§ WORK INSTRUCTIONS
Copy every line of the records below that holds the word "blue".

§ STORED DATA
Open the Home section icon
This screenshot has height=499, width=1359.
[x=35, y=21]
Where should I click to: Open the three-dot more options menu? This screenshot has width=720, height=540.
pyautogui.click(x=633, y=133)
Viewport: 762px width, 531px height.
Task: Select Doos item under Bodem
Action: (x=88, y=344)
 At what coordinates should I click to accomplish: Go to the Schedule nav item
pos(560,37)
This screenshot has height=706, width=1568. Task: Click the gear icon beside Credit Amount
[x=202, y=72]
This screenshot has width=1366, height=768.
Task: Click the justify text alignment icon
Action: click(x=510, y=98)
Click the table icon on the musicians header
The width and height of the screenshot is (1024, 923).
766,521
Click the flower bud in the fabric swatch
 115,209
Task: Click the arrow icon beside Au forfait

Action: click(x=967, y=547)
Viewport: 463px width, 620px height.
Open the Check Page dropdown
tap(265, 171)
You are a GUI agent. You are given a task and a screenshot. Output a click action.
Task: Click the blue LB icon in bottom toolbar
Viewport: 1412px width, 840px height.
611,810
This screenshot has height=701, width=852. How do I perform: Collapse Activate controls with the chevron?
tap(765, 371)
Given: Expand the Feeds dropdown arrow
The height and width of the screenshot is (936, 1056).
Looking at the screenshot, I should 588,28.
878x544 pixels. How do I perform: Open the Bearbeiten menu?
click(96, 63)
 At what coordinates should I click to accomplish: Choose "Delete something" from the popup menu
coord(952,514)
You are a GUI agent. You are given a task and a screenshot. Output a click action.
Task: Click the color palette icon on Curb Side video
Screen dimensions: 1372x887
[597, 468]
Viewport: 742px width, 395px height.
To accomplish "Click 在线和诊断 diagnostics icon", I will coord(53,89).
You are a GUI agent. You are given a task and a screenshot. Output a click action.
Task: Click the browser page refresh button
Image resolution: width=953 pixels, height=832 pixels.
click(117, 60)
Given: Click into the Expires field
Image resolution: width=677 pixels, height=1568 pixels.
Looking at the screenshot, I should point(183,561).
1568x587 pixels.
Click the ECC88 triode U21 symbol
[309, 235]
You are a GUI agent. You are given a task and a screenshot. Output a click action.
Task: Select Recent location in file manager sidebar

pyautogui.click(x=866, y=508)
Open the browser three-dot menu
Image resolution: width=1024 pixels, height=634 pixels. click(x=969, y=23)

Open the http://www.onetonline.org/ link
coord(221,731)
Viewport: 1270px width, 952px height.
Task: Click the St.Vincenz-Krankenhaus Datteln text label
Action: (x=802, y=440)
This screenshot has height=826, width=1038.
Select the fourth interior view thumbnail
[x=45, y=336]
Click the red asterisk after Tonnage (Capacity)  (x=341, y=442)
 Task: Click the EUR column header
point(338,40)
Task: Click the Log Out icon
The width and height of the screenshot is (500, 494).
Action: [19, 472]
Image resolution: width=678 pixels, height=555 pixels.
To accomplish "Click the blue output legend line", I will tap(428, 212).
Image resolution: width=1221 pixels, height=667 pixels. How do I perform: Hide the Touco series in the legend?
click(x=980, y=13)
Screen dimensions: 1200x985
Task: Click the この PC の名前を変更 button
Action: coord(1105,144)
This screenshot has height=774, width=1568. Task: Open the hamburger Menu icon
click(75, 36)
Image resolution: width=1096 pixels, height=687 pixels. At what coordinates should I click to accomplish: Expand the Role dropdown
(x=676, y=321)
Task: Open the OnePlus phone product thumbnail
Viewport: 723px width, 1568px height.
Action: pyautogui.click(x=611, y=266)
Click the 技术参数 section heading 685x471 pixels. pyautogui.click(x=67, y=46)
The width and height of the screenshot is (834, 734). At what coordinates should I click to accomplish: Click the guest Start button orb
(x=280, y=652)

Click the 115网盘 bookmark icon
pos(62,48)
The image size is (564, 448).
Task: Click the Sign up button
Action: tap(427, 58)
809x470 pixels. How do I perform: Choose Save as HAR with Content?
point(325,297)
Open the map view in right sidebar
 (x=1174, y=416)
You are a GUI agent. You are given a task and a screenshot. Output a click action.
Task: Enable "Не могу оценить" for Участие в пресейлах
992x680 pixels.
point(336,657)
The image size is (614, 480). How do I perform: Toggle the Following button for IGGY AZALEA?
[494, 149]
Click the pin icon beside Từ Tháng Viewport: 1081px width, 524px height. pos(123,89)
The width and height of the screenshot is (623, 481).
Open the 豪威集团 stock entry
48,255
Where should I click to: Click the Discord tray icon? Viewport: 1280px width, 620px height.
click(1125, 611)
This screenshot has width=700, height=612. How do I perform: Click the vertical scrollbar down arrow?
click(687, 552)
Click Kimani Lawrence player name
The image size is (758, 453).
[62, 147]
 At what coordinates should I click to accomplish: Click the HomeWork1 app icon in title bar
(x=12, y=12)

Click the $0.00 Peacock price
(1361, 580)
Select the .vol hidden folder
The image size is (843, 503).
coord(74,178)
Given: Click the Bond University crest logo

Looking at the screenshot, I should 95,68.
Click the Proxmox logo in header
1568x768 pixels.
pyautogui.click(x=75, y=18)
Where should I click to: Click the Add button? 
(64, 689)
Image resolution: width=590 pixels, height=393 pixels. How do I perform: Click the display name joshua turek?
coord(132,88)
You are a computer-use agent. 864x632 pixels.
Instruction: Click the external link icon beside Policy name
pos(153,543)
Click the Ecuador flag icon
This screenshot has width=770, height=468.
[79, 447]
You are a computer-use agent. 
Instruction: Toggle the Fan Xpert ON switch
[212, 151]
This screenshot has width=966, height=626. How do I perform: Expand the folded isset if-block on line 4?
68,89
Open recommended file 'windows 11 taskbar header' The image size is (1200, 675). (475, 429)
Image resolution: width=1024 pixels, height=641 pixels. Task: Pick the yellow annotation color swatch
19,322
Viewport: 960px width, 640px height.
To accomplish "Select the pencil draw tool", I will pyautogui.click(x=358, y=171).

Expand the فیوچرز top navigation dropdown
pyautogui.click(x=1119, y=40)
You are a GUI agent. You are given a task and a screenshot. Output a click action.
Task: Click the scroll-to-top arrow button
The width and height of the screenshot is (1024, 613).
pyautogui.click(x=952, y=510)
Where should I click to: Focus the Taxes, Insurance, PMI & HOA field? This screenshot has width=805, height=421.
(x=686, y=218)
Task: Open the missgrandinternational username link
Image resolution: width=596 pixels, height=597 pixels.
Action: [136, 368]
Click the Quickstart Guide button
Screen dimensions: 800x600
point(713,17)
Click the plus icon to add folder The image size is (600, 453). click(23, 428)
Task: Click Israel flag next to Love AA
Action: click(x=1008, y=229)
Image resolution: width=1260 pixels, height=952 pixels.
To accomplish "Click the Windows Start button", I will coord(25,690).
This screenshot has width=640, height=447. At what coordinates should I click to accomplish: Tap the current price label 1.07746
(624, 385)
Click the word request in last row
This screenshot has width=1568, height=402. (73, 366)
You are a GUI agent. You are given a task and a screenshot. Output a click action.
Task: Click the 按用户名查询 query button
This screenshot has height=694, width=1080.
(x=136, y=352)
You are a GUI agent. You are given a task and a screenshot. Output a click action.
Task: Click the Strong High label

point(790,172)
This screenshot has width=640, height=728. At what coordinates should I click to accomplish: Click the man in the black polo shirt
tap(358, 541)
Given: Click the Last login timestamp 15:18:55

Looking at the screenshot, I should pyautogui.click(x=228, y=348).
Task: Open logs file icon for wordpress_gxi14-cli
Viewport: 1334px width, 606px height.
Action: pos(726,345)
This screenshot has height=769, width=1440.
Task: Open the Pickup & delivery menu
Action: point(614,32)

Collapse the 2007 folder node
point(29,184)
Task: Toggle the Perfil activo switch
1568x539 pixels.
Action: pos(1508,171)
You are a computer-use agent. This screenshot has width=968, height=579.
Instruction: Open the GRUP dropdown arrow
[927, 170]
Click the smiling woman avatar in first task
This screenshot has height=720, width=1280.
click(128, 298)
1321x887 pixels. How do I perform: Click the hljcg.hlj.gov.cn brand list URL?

§ EXERCISE SOLUTION
Task: Click the blue LB icon in bottom toolbar
To accomplish "Click the blue output legend line", I will tap(428, 212).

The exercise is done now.